IBM i Data AI Ready Lecture

Many software vendors, both within and outside the IBM i ecosystem, currently claim their platforms make data ‘AI-ready’. 

For an IBM i shop, that phrase needs a bit of a translation. 

A recent Fresche Talks session, “IBM i Data to AI-Ready Analytics: Where Your Growth Comes Next”, brought together Fresche’s analytics and data leads to answer the question directly.

It’s a useful reference point for anyone running RPG, COBOL or Synon applications on IBM i and wondering what to do next with AI.

We work with IBM i teams every day on support, development, modernisation and integration projects and the conversation in that session mirrors what we hear from clients: the interest in AI is real, but so is the caution. 

Nobody wants to put decades of business-critical code and data at risk just to chase a trend. 

Below, we’ve pulled out the four questions IBM i leaders ask most often, answered using what was actually said in the session.

What does AI-ready data actually mean for IBM i?

Db2 for i holds decades of accumulated business data. The vast majority of that business data was never designed with AI in mind. 

Traditional IBM i system object and column names were often limited to ten characters, resulting in abbreviated names that can be difficult to interpret outside the original application. 

That combination means raw Db2 for i data may not be sufficiently documented, contextualised, integrated or governed to be used directly by an AI application.

Making data AI-ready means addressing that gap on three fronts: cleaning and organising the data, making it readily and securely accessible to external analytics and AI platforms.  

In practice, that context takes the form of longer, descriptive field and table names and column descriptions layered on top of the existing database, plus governance so the data can be trusted once it’s in use.
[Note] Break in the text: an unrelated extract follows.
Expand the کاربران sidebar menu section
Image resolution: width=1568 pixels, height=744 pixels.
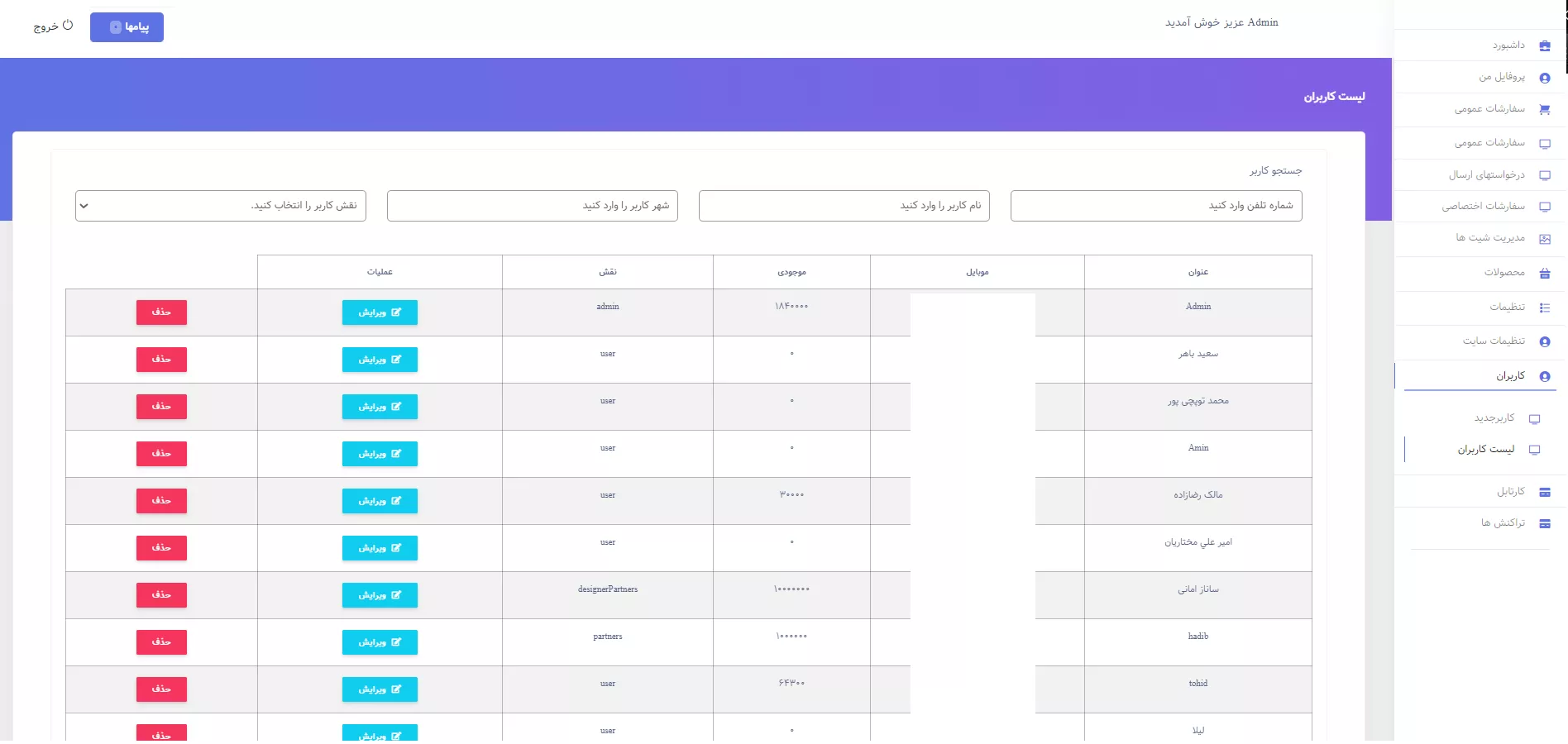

It also usually means bringing in data from outside IBM i, such as CRM systems, and combining it with the IBM i data in one place.

How do you modernise IBM i data access without risking what already works?

The instinct with any modernisation conversation is to assume it means migrating off IBM i.

That has the potential to be an expensive project with real business risk attached. 

That’s not the starting point the Fresche Talk session described. 

The approach discussed is augmentation rather than migration: adding or mapping descriptive SQL table and column names, aliases, views and column descriptions without altering the underlying data or core application logic that already runs the business.

From there, journal-based replication captures inserts, updates and deletes from the IBM i journal and applies those changes to a connected data platform.  

That’s where the metadata, additional data sources and AI access controls get added. The production system carries on exactly as it did before. Several vendors already run a replication tool for disaster recovery or high availability, and the session made the point that AI-focused replication adds no more overhead, and no more risk, than that existing tooling.

How does an MCP server actually expose IBM i data and code to AI tools?

Model Context Protocol (MCP) servers came up repeatedly in the session as the practical mechanism for connecting IBM i data and code to AI agents, whether that’s a GPT-based agent, Copilot, Claude, or something else. 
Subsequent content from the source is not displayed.